Your objective
The lines below starting at the line containing "Instruction: Collapse the" and ending at the line containing "The height and width of the screenshot is (696, 787)." are to be repeated exactly, with both ends kept and nothing else added.

The data
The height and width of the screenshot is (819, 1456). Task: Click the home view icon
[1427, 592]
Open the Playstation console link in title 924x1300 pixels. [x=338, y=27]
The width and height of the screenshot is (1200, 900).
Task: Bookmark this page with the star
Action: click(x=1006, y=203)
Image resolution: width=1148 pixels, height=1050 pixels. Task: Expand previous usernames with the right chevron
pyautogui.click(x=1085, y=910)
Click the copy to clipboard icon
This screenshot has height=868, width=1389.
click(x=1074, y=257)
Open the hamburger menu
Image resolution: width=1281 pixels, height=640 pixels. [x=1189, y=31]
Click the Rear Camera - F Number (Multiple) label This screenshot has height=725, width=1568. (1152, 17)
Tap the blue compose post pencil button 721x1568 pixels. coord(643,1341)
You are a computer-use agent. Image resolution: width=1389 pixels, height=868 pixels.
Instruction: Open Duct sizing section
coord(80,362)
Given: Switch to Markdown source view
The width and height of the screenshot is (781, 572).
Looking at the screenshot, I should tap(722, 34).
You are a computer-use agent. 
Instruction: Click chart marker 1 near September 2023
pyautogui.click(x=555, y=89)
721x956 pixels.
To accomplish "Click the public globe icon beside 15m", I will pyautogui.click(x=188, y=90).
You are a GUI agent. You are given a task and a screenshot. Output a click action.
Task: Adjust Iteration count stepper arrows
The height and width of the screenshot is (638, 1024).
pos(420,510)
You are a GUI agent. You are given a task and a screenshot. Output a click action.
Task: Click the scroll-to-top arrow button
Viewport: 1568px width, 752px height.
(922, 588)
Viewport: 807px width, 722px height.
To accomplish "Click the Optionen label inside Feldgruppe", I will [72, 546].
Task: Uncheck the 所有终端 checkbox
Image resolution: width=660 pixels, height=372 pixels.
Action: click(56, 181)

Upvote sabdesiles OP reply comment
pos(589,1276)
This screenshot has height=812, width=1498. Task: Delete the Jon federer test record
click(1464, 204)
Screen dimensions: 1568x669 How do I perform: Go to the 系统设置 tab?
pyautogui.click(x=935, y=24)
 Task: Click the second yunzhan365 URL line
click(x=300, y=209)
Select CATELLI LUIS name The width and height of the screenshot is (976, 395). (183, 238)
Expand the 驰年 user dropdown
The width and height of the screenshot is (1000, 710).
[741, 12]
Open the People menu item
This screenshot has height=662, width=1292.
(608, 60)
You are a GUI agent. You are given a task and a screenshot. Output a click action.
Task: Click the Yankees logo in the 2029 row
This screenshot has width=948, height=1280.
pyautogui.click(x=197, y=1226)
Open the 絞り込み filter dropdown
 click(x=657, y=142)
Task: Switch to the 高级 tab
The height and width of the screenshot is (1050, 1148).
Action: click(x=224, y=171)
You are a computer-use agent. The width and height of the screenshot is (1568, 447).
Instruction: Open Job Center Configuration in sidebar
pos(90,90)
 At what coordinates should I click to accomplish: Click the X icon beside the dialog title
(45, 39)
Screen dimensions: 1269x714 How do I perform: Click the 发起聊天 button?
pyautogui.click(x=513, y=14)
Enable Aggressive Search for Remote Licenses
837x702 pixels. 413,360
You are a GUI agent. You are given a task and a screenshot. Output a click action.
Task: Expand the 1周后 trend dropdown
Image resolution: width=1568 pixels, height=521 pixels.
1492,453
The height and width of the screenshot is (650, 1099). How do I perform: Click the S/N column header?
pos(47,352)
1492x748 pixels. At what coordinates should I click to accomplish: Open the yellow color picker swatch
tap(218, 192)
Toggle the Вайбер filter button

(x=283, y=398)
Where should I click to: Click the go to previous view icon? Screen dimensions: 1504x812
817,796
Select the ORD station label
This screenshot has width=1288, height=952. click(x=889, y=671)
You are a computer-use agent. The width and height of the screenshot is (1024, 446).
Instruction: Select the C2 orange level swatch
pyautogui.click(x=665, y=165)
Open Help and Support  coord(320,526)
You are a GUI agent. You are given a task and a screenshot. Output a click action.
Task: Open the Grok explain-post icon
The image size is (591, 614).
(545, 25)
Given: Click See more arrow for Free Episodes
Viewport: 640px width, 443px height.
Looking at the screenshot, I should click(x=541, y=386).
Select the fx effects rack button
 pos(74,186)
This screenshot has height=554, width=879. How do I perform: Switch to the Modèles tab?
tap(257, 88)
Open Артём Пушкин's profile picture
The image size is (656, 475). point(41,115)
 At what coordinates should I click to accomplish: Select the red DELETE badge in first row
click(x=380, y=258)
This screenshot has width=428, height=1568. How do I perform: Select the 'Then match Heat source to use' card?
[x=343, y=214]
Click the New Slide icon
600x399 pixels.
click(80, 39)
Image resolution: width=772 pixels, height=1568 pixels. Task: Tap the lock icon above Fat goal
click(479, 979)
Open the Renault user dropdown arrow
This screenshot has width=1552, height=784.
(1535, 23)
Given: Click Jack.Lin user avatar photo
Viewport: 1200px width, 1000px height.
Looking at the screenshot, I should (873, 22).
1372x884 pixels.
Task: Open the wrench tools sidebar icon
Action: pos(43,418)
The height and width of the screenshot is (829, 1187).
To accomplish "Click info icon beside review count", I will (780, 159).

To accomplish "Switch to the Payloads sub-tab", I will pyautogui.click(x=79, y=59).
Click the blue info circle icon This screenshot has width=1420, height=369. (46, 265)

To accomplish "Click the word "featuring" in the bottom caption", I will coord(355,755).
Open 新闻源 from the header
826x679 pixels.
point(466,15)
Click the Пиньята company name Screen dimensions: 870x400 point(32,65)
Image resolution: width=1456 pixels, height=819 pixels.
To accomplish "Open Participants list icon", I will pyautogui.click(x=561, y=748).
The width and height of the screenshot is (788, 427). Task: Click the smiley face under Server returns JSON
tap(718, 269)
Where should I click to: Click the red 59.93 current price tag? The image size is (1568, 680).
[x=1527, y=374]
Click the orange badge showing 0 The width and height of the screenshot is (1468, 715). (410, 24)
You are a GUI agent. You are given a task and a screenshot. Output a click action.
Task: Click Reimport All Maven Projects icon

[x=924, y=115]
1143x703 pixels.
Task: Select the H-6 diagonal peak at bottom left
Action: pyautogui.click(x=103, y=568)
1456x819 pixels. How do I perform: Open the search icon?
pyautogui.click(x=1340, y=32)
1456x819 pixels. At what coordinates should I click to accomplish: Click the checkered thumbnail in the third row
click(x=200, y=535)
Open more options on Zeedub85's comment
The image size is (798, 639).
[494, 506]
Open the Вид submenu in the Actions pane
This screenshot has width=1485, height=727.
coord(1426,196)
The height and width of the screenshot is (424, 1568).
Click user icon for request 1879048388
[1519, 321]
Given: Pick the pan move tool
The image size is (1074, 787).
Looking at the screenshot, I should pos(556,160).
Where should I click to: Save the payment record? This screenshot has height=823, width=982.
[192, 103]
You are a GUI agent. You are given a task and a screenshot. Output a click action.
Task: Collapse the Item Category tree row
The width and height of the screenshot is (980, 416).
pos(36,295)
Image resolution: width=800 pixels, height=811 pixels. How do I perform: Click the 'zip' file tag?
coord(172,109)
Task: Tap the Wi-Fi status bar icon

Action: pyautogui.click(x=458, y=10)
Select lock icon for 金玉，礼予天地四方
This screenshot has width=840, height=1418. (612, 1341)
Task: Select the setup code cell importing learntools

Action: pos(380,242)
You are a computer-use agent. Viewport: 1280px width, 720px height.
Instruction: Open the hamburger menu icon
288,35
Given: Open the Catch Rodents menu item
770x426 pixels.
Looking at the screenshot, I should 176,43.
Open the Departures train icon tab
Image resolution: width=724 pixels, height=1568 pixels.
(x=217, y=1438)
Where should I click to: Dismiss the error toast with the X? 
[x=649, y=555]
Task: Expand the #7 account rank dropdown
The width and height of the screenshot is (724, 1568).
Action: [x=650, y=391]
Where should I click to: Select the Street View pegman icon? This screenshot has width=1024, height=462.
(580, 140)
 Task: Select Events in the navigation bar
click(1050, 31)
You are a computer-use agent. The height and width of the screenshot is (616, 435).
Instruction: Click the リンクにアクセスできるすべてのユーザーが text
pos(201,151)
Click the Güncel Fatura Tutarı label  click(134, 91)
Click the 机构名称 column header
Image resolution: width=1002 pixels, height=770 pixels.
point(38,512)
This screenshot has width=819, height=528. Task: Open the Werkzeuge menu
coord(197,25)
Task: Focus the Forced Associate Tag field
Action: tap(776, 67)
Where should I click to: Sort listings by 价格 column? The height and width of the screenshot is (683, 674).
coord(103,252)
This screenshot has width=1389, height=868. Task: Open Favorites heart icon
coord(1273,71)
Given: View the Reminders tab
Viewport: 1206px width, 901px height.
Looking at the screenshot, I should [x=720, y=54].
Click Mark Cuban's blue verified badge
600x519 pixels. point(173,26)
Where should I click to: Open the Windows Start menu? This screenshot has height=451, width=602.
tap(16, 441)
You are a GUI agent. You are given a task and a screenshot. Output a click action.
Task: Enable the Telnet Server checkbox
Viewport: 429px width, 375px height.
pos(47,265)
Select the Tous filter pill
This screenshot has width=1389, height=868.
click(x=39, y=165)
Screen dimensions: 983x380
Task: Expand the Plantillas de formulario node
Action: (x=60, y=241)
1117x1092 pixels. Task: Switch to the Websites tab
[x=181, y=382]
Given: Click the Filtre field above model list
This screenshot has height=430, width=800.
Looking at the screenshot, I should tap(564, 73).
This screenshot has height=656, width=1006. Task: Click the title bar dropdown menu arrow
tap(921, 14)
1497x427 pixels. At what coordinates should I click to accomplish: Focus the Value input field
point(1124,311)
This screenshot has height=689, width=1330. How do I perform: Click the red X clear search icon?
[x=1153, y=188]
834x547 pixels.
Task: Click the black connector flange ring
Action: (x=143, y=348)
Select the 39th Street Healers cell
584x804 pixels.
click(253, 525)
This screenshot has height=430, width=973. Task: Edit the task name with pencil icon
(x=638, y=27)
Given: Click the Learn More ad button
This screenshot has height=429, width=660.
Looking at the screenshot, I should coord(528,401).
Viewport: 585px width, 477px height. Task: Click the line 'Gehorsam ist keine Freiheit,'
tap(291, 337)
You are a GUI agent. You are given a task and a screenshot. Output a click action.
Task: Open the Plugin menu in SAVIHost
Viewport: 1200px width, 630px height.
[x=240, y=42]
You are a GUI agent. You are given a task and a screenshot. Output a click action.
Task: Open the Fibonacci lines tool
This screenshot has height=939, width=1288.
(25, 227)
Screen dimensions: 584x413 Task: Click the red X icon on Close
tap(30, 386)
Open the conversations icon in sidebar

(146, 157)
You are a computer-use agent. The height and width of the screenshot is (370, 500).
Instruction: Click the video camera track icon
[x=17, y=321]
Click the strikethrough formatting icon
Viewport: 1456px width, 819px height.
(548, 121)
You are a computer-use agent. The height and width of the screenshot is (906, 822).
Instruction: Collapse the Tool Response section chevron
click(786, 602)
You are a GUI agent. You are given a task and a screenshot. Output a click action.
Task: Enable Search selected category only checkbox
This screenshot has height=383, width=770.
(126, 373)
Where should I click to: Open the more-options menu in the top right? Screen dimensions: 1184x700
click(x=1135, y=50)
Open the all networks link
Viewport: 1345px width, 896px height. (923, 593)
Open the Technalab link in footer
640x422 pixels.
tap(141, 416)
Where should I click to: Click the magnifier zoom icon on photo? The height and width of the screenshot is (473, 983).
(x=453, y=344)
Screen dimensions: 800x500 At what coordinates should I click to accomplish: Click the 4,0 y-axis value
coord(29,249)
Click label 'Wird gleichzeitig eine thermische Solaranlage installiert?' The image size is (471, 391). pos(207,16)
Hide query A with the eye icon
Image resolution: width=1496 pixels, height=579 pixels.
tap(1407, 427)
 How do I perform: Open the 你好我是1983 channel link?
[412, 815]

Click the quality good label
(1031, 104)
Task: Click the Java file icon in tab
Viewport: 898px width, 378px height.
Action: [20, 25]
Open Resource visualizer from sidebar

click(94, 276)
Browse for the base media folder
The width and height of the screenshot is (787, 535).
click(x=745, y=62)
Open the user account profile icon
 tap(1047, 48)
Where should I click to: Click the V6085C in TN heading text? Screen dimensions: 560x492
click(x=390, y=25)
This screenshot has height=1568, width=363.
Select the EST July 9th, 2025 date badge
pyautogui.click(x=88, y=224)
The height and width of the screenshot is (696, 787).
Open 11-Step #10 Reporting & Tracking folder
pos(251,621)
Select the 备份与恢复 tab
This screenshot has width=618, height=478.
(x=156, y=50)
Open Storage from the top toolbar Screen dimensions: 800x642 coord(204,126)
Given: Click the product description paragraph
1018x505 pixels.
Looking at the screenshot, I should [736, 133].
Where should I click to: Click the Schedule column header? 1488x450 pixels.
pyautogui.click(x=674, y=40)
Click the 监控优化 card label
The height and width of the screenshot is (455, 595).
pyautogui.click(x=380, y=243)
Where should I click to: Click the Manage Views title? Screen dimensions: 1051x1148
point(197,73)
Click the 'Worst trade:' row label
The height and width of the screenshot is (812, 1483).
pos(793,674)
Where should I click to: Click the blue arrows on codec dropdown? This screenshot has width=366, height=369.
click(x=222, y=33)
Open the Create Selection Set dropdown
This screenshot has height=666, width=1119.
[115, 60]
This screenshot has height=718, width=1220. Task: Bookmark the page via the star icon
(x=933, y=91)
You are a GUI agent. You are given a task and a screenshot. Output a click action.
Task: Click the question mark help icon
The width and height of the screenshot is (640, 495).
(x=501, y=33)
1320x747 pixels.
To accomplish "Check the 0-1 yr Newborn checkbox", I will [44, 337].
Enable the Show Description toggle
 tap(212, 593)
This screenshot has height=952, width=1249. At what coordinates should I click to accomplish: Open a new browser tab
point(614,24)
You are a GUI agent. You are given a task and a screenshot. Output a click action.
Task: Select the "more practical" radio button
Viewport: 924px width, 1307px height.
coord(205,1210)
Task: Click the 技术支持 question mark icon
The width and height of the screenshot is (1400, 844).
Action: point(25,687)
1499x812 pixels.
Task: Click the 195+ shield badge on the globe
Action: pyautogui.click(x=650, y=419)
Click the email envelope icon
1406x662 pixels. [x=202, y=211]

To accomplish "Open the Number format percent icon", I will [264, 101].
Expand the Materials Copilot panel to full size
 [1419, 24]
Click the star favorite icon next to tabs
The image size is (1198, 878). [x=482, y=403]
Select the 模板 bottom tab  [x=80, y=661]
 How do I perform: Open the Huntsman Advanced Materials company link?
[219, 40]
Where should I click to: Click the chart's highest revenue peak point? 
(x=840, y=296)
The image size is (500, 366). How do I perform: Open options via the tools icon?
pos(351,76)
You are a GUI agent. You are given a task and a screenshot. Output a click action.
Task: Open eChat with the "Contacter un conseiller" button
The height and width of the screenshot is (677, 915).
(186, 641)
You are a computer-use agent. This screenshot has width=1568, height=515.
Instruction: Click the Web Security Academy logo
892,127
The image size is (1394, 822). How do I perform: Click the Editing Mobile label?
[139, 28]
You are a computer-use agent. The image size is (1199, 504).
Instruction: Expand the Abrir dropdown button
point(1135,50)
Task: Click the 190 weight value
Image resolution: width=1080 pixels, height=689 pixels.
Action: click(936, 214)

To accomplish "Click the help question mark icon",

Answer below
Instruction: Collapse the Tool Response section chevron
click(786, 602)
You are a GUI agent. You are given a task and a screenshot. Output a click action.
Task: Enable Search selected category only checkbox
This screenshot has height=383, width=770.
(126, 373)
Where should I click to: Open the more-options menu in the top right? Screen dimensions: 1184x700
click(x=1135, y=50)
Open the all networks link
Viewport: 1345px width, 896px height. (923, 593)
Open the Technalab link in footer
640x422 pixels.
tap(141, 416)
Where should I click to: Click the magnifier zoom icon on photo? The height and width of the screenshot is (473, 983).
(x=453, y=344)
Screen dimensions: 800x500 At what coordinates should I click to accomplish: Click the 4,0 y-axis value
coord(29,249)
Click label 'Wird gleichzeitig eine thermische Solaranlage installiert?' The image size is (471, 391). pos(207,16)
Hide query A with the eye icon
Image resolution: width=1496 pixels, height=579 pixels.
tap(1407, 427)
 How do I perform: Open the 你好我是1983 channel link?
[412, 815]

Click the quality good label
(1031, 104)
Task: Click the Java file icon in tab
Viewport: 898px width, 378px height.
Action: [20, 25]
Open Resource visualizer from sidebar

click(94, 276)
Browse for the base media folder
The width and height of the screenshot is (787, 535).
click(x=745, y=62)
Open the user account profile icon
 tap(1047, 48)
Where should I click to: Click the V6085C in TN heading text? Screen dimensions: 560x492
click(x=390, y=25)
This screenshot has height=1568, width=363.
Select the EST July 9th, 2025 date badge
pyautogui.click(x=88, y=224)
The height and width of the screenshot is (696, 787).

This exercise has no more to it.